Revival attendees embrace outspoken pastor
Given their public falling out last spring, it was far from certain the Rev. Jeremiah A. Wright, pastor emeritus of Chicago's 6,300 member Trinity United Church of Christ, would speak favorably of Democratic presidential nominee Barack Obama when he preached at Elmwood Presbyterian Church in East Orange, N.J., on Sunday, Sept. 7.
But in his afternoon sermon on Jesus' turning water into wine — "the ordinary into the extraordinary" as Wright put it — he neared the end of his 40-minute sermon with a riff on Obama that thrilled a church crowd of 300.
"Let me tell you how I know what I'm talking about," Wright said at the weeklong Elmwood revival he attends each September.

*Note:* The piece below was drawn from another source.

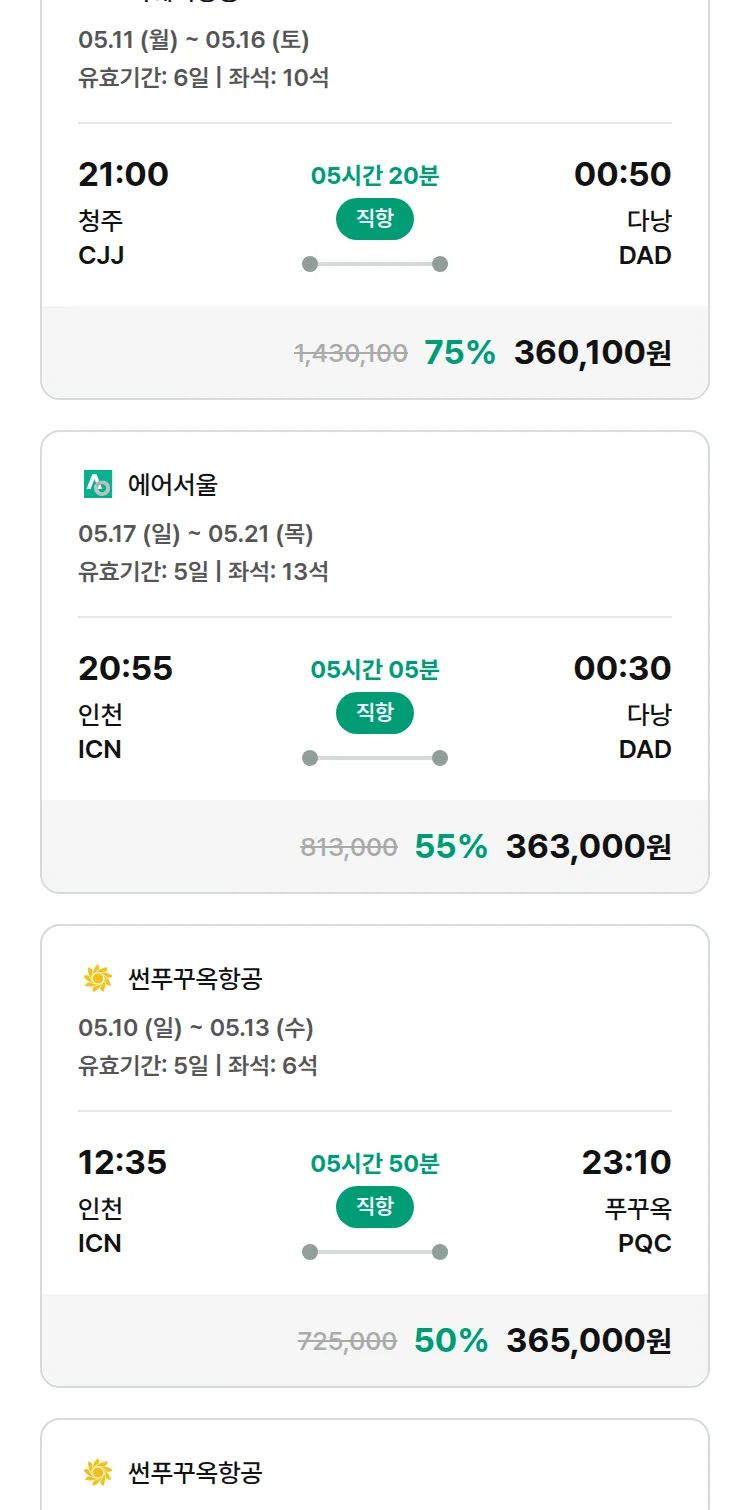Screen dimensions: 750x1510
Task: Tap the 직항 badge on the Air Seoul flight
Action: [375, 713]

"Twenty years ago, a scrawny little kid — pointed nose, big ears, momma from Kansas, daddy from Kenya — the Lord told him, an ordinary black boy, he told him, 'You could be a state senator...'
"Not only did he become a state senator," Wright continued, as cheers rang up in the sanctuary, "this black boy with an African daddy from Kenya and a white American momma from Kansas, he had the audacity to hope, so he ran for the United States Senate, and the Lord turned the ordinary into the [extraordinary]. And now! And now! Oh my God, and now! Whooo!" Wright has led annual revivals at the African-American church since 1989, owing to his friendship with its pastor, the Rev. Robert Burkins.
The two met at a conference in the 1980s.

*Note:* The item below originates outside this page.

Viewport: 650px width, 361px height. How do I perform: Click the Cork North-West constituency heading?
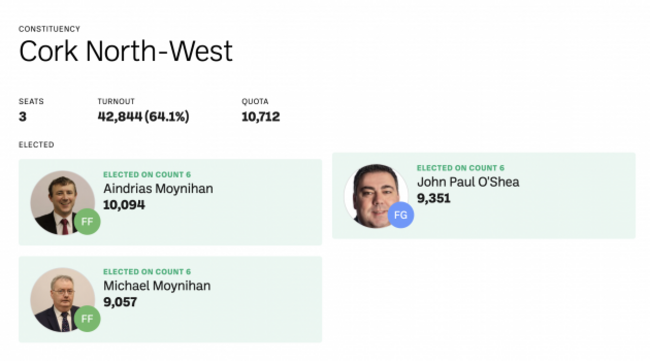coord(126,51)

This was Wright's first visit to Elmwood since snippets of his sermons were broadcast nationally and online last spring, causing Obama, Wright's former longtime parishioner, to sever ties to the fiery preacher and resign the Obama family's membership at Trinity.

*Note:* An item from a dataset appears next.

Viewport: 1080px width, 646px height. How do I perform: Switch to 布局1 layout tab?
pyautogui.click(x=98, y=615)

In some of those sermons, Wright, who often preaches on the mistreatment of African-Americans, likened actions of the U.S. government to al-Qaida's actions and said the Sept. 11 attacks were "America's chickens coming home to roost."
For a churchman both revered and reviled nationally for his oratory, Wright made a decidedly subdued entrance into the East Orange sanctuary on Sept. 7.
At 9 a.m. on the dot, wearing a dark blue suit and yellow tie, he walked in and sat quietly in the front row. He looked toward the band and mouthed lyrics to the warm-up hymn, "If it had not been for the Lord on my side, tell me, where would I be?"
Toward the sermon's end, though, he commanded the attention of those in the sanctuary and an overflow room, and drew grins as he referred to the controversy briefly, mentioning two conservative cable TV commentators.
"I'm a testimony," Wright said from the pulpit, guided by lyrics to an African-American spiritual song. "I didn't make it on my own, and I'm not standing here alone. It was Jesus ... who gave me this opportunity. Not [Sean] Hannity. Not Bill O'Reilly. It was Jesus."
Then, he said, to cheers, "I ain't preaching for no journalists, I'm preaching for Jesus ... I ain't preaching for no president, I'm preaching for the prince of peace! ... Look at me! I'm a testimony!
"Stand on your feet!"
Widely condemned last spring for his statements, but defended in black churches and by UCC leadership, Wright has said his words were misunderstood by people unfamiliar with the history and rhetoric of the black church.
At Elmwood, which takes pride in its relationship with Wright, Burkins introduced him as a "prophet of peace" for "speaking truth to power and challenging the status quo."
Most of Wright's words were apolitical.
In one sermon on Jesus' turning water into wine at a wedding, he said the congregation should learn from the example of Mary, Jesus' mother, informing her son the wedding hosts were running low on wine rather than gossiping about their misfortune.
"His mother took it to the Lord," Wright said. "She took somebody else's problem to the Lord ... When we hear something about someone in a situation, we will text-message on the spot, instead of talking to our master in the privacy of our prayer rooms ... Don't text-message. Talk to the master."
Many parishioners declined to discuss Wright's relationship with Obama, who also is popular in the church, or whether they thought Wright had hurt Obama's presidential chances.
U.S. Rep. Donald M. Payne, a Democrat from N.J., said he did not fault Wright, and he thought Obama's severing of ties made his relationship with Wright less likely to re-emerge as a campaign issue.
"It's kind of hard to tell a person like him (Wright) to change his ways," said Payne, whose son was married at Elmwood. "Basically he's been preaching his style and his message for decades. Maybe it's good that it's been aired and it's not a story anymore. Now they can deal with issues that confront Americans."